I suffered from depression for years before I recognized what it was. It laid low—a mild sadness here, an overwhelming fit of fear there. It was not regularly scheduled. It did not look like the depression I had read about or heard about on the TV commercials for antidepressants.
As a teenager, I discovered To Write Love on Her Arms and felt an instant connection. I believed that there was nothing more important than being honest about the scary things in our daily lives. I was so excited to be involved with an organization that was shining a light into the dark places of life.
I became a part of the TWLOHA street team, I applied for an internship, I dedicated my 18th birthday to telling people about the work TWLOHA did in the mental illness community. My birthday gift from my older brother that year was a tattoo: “Remember the Stars,” inked on the inside of my forearm, above the outline of five stars with TWLOHA’s initials inside.
I believed so fully in bringing the monsters out of the darkness and setting people free to live in the light of honest conversation.
I had no idea that I was one of those people until about six months after my 18th birthday.
The day I realized that I was dealing with depression is one of the most significant days I’ve lived through. I remember being so ashamed that I was someone who was so aware of the warning signs and symptoms, and yet I hadn’t noticed it in myself?
I felt like a hypocrite.
I felt like it was a lie to say I was depressed. I didn’t feel like it was fair to all the other people who knew they were depressed and who were doing something about it, who had reasons to be depressed. I knew I needed to ask for help, but I couldn’t say the words out loud. I couldn’t claim depression for myself, but it had clearly claimed me.

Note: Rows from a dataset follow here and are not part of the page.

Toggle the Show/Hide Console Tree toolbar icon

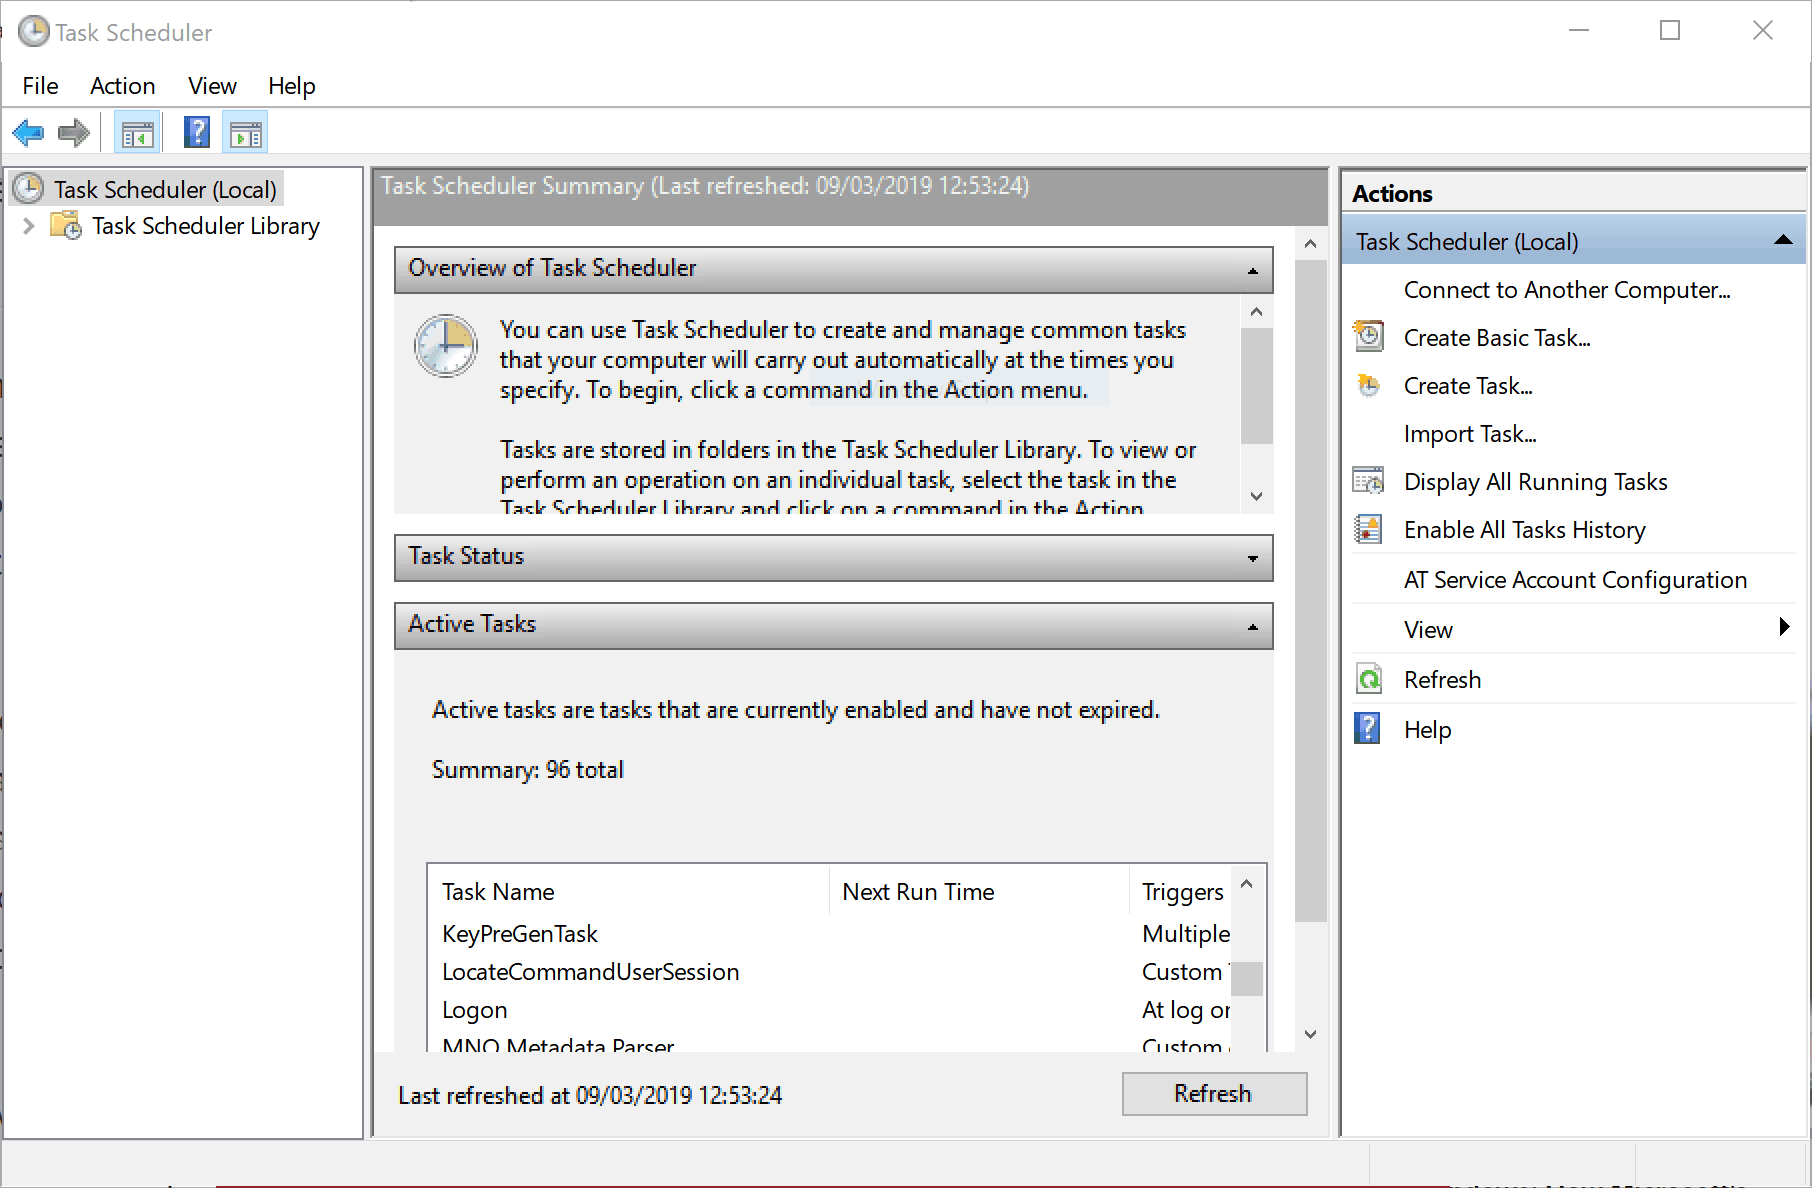click(137, 133)
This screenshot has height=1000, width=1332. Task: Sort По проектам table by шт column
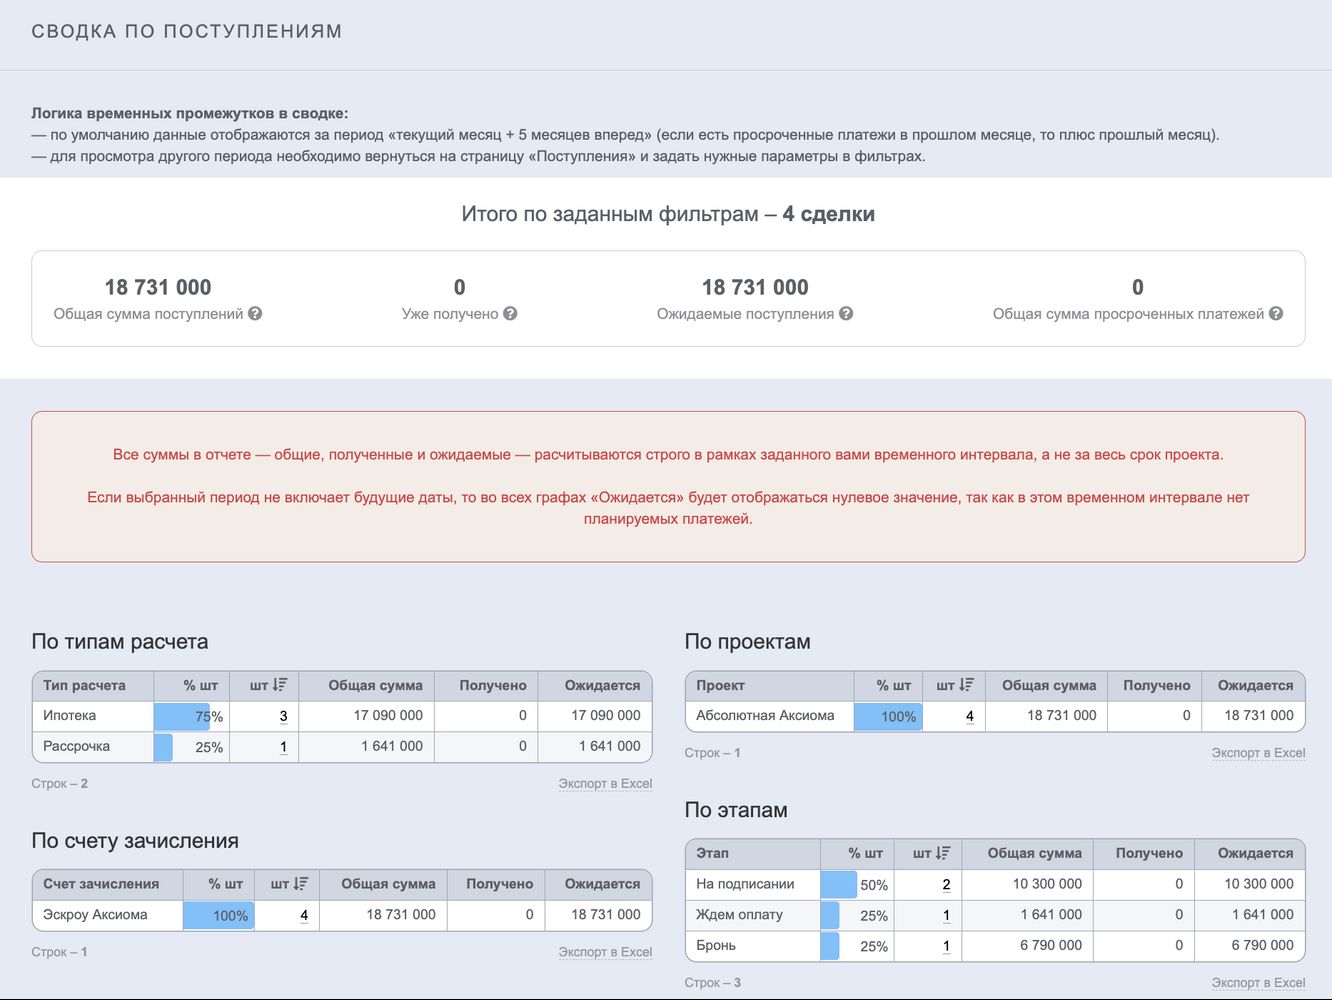pos(954,686)
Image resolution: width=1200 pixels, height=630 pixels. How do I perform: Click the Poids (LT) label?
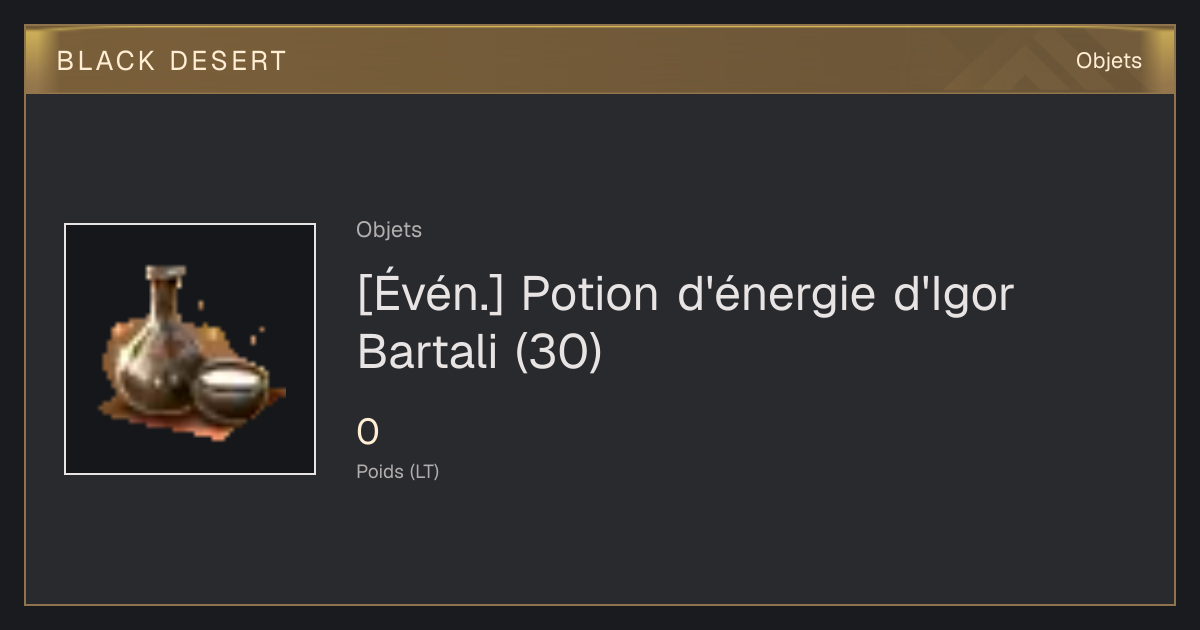(398, 472)
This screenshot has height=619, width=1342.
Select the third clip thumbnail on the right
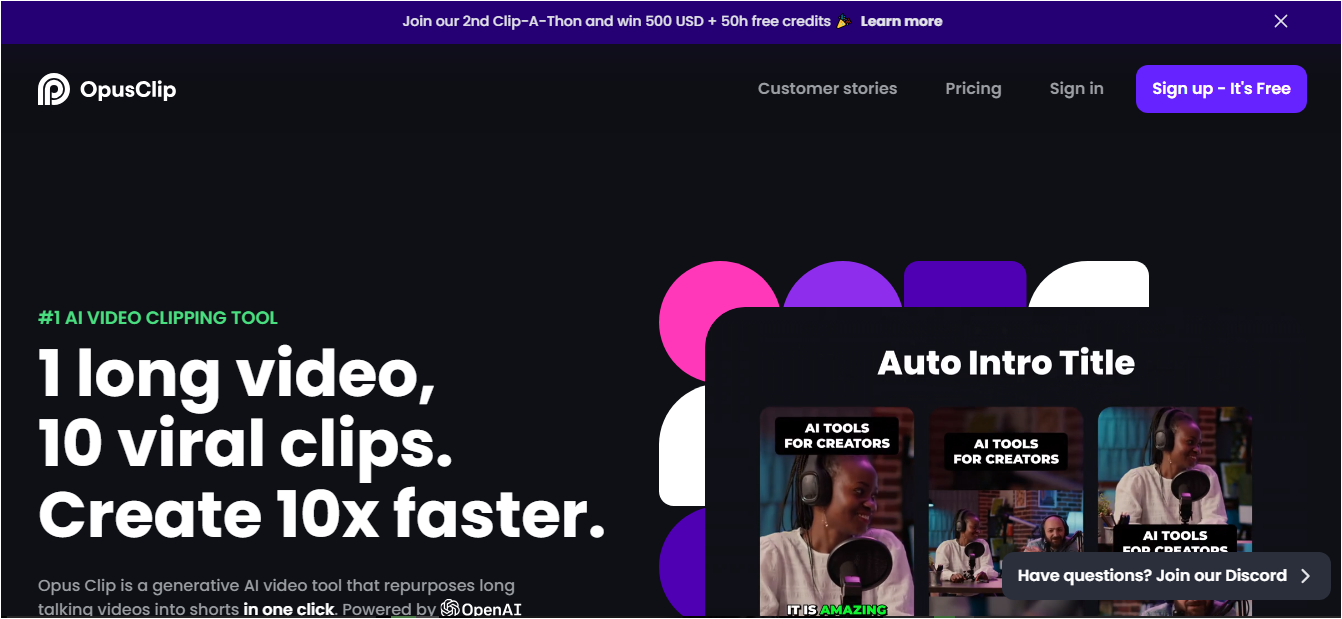(x=1175, y=511)
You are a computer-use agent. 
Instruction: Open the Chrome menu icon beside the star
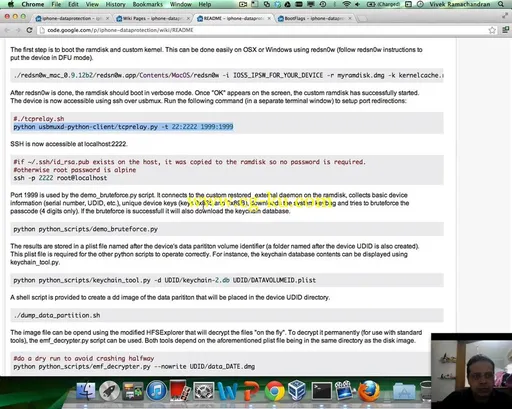pos(505,30)
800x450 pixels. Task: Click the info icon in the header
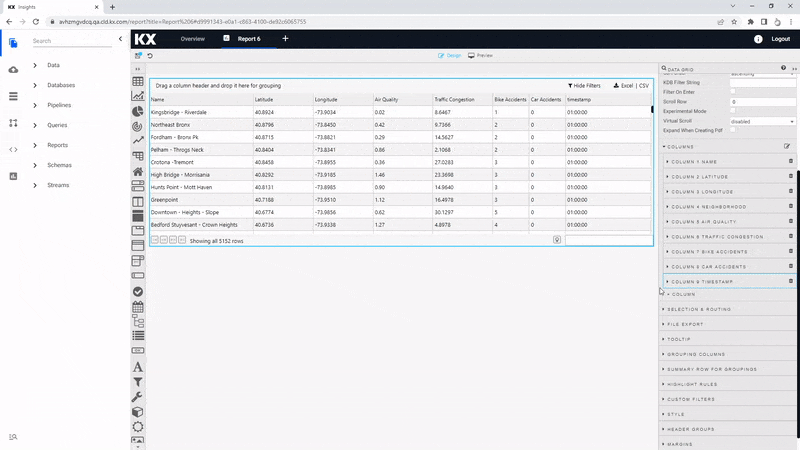point(757,39)
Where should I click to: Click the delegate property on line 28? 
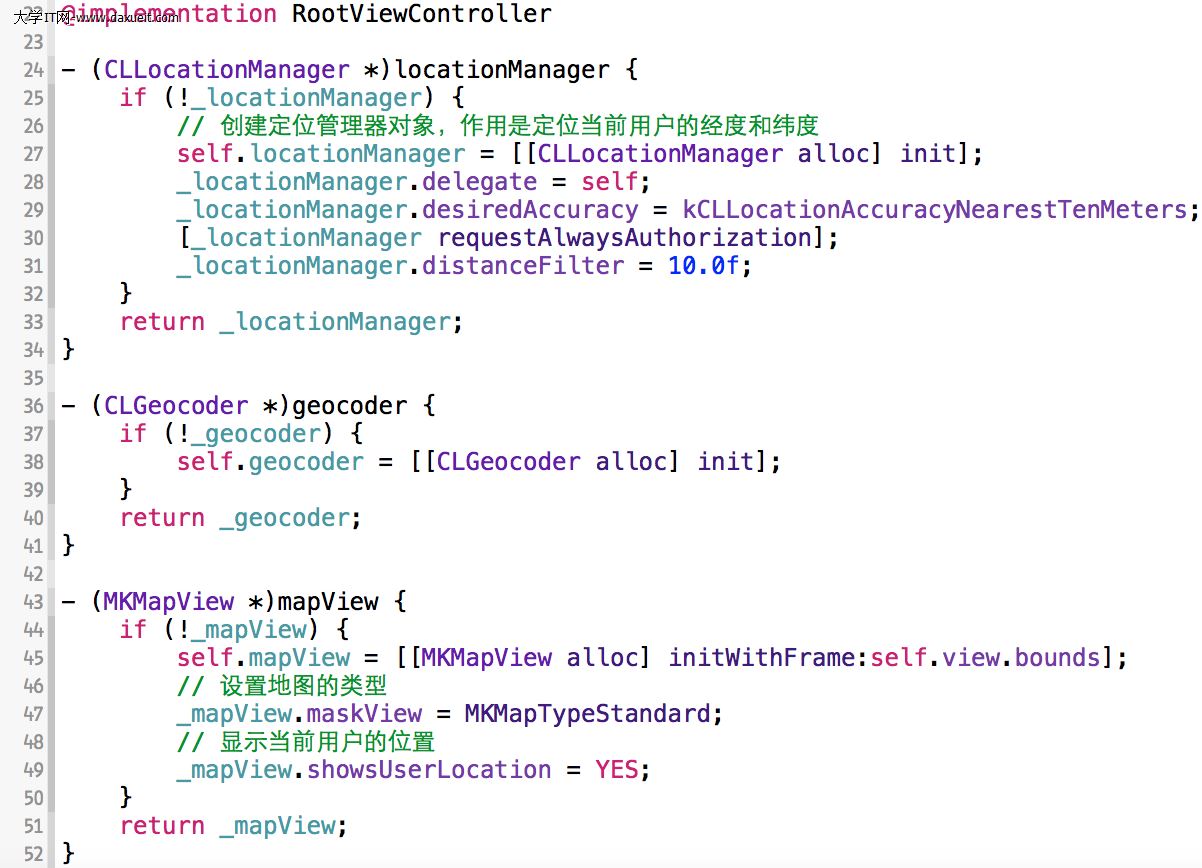point(480,182)
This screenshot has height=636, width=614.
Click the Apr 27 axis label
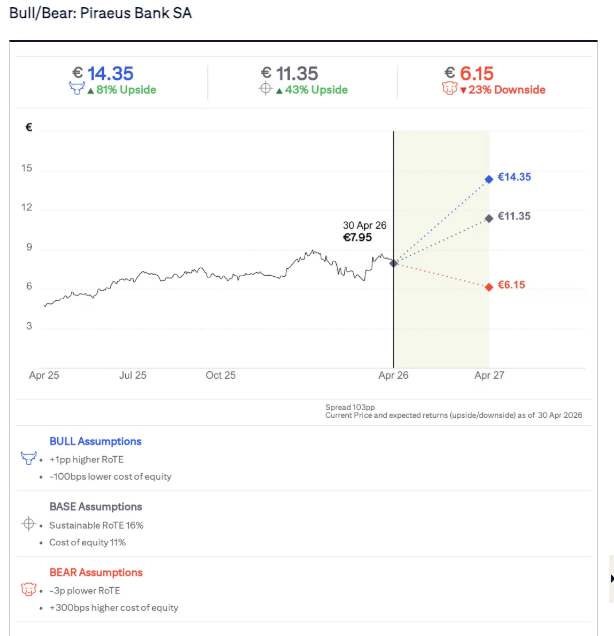[489, 375]
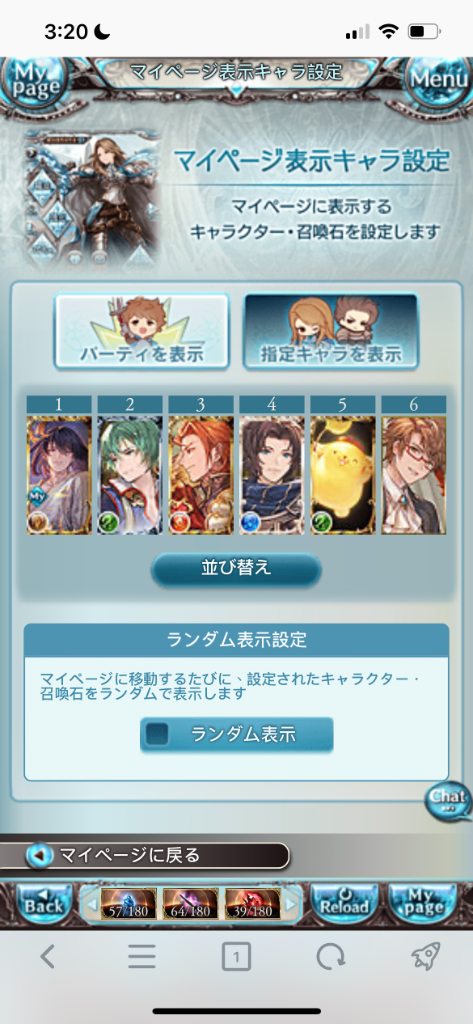Go back with browser back chevron

47,957
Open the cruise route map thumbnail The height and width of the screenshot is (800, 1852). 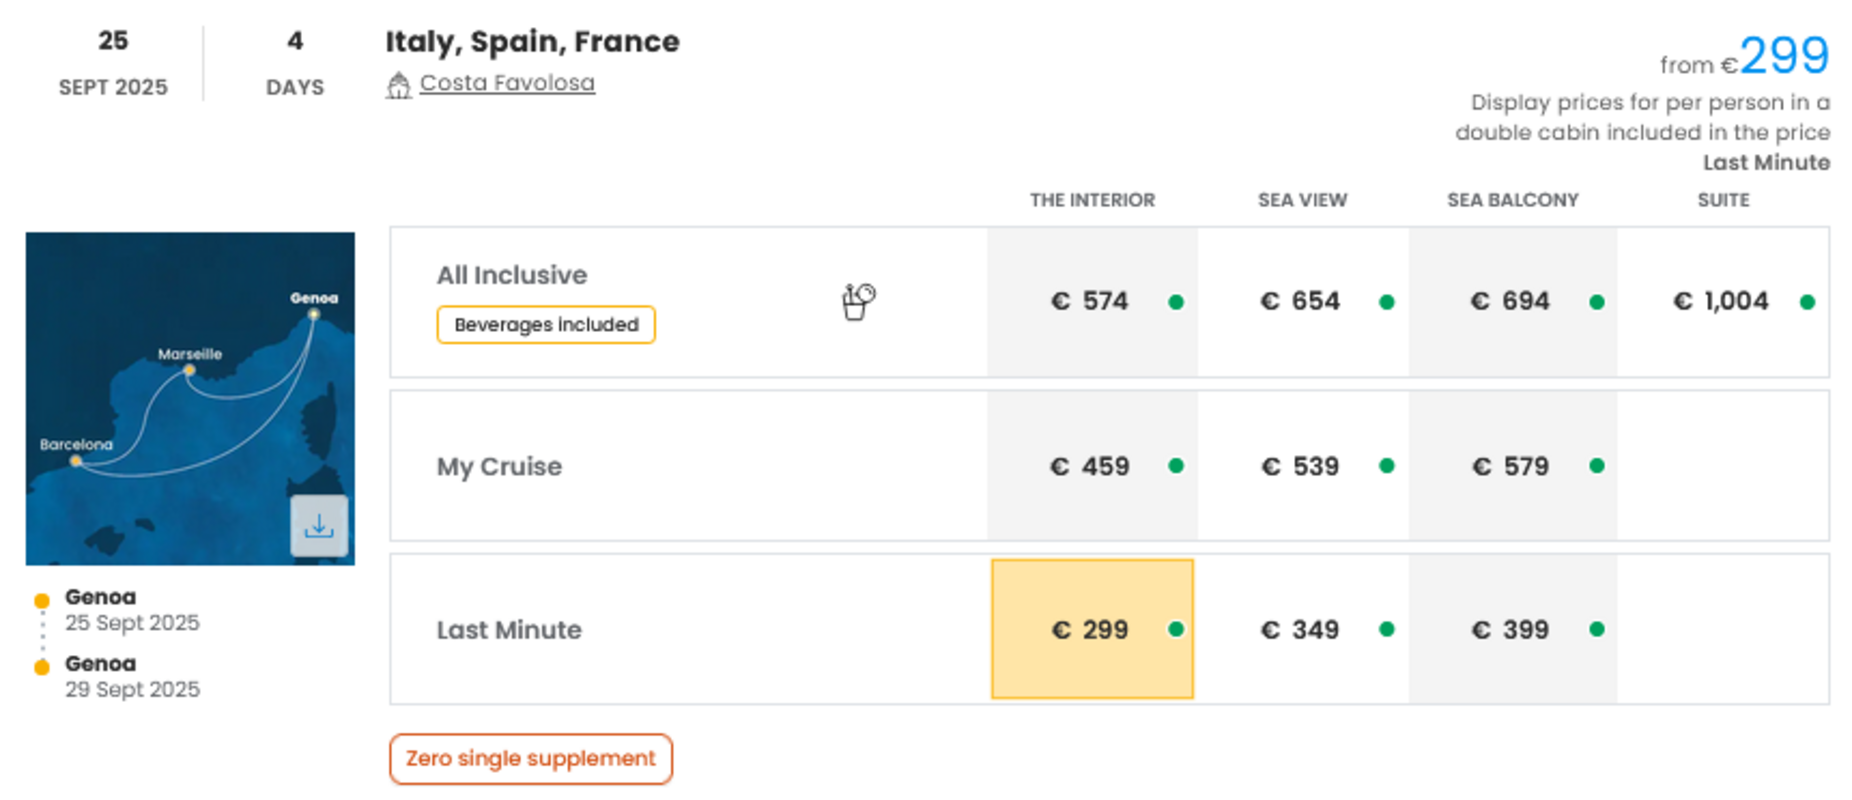[190, 398]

I did eventually ask for help, through a Facebook message to a trusted friend. Her husband was a counselor and together they helped me begin to navigate finding a therapist and talking to my family. It was the best decision I could have made. It took me several therapy sessions to be able to say the words out loud, but now I can, and I do.
So hear me, dear friend: Depression is not something that only affects certain people. You do not have to go through traumatic life events to experience it. You do not have to justify or explain your depression. You deserve to say the words out loud, even if it takes you a little while to get there. You deserve help and understanding, and I promise you it is available.
I did not feel like I deserved to claim my depression because I had lived a relatively good life. I had a loving family. I had friends and free time to do the things I loved. I had abandonment issues due to a father who didn’t seem to love me, but I had the most wonderful stepfather who cared for me as his own. I was afraid to admit being depressed because I wouldn’t be seen as the “good kid” I’d grown up as. My suffering didn’t seem bad enough to take away the resources of someone suffering “more.”
But the honest truth is that there is not a set amount of trauma you have to experience in order to have a mental illness. Anyone can struggle.
There is not a set amount of suffering you have to endure to be worthy of help. You just have to ask for it.
There is not a set of rules or guidelines that can or should dictate your journey to healing.
You are deserving of the light. And I hope you never stop searching for it.
Gail Porter
I don’t find it strange that the one person who helps others with their depression couldn’t help herself. Or that you never realized you were being robbed of your happiness due to depression. I can say that for years I suffered from depression but never realized what it was. Everyone who knew me would’ve never thought that of me. I was lonely, never good enough always for some reason fighting with myself! I guess I had a lot of hidden anxiety for various reasons and somewhat self destructive. That would present itself as being embarrassed and always feeling guilty. I’m a perfectionist always was as far back as I can remember. Oh yes also I could juggle or multi task almost everything. I started my day with a five mile run and I truly believe that it helped me prolong the inevitable. I believe people like this are difficult to help. Everyone’s breaking point may be different and many people are good at hiding it. Therapy is not easy especially if you don’t connect with the right therapist some are a waste of time! It can be so frustrating when you are at your most vulnerable place in life. A time when you don’t really have it.
KAT
Thank you for this post.
I can relate to this line — “I remember being so ashamed that I was someone who was so aware of the warning signs and symptoms, and yet I hadn’t noticed it in myself?”
This journey to healing is full of great pain, loss and grief . . . I’m even grieving my former self.
Emmalee Barket
I love this! Honestly I feel tears coming on…because the way you describe it is the exact way I feel every day since I started high school.
Judith taves
What to do when a mate has mental problems which you have lived through for many years….he seems to be getting worse and he lives in complete denial that there is nothing wrong with him
What can I do?
TWLOHA
Hi Judith,
Would you email our team at [email protected] with more information? We would be happy to provide you with some resources, information, and support.
With Hope,
TWLOHA
Bindu Mathew
Thank you for sharing this post. I really needed this today.
Dave Littleton
I love the message here. I was in the same position for most of my life, believing that I was not suffering “badly enough” to seek help and that I needed to just stop feeling sorry for myself. I think it is easy to fall into this ideology and feel guilty about what we are experiencing, especially when we have so much to be grateful for in our lives. It is important to never undervalue our struggles in this way and be willing to serve our well-being with the attention it requires.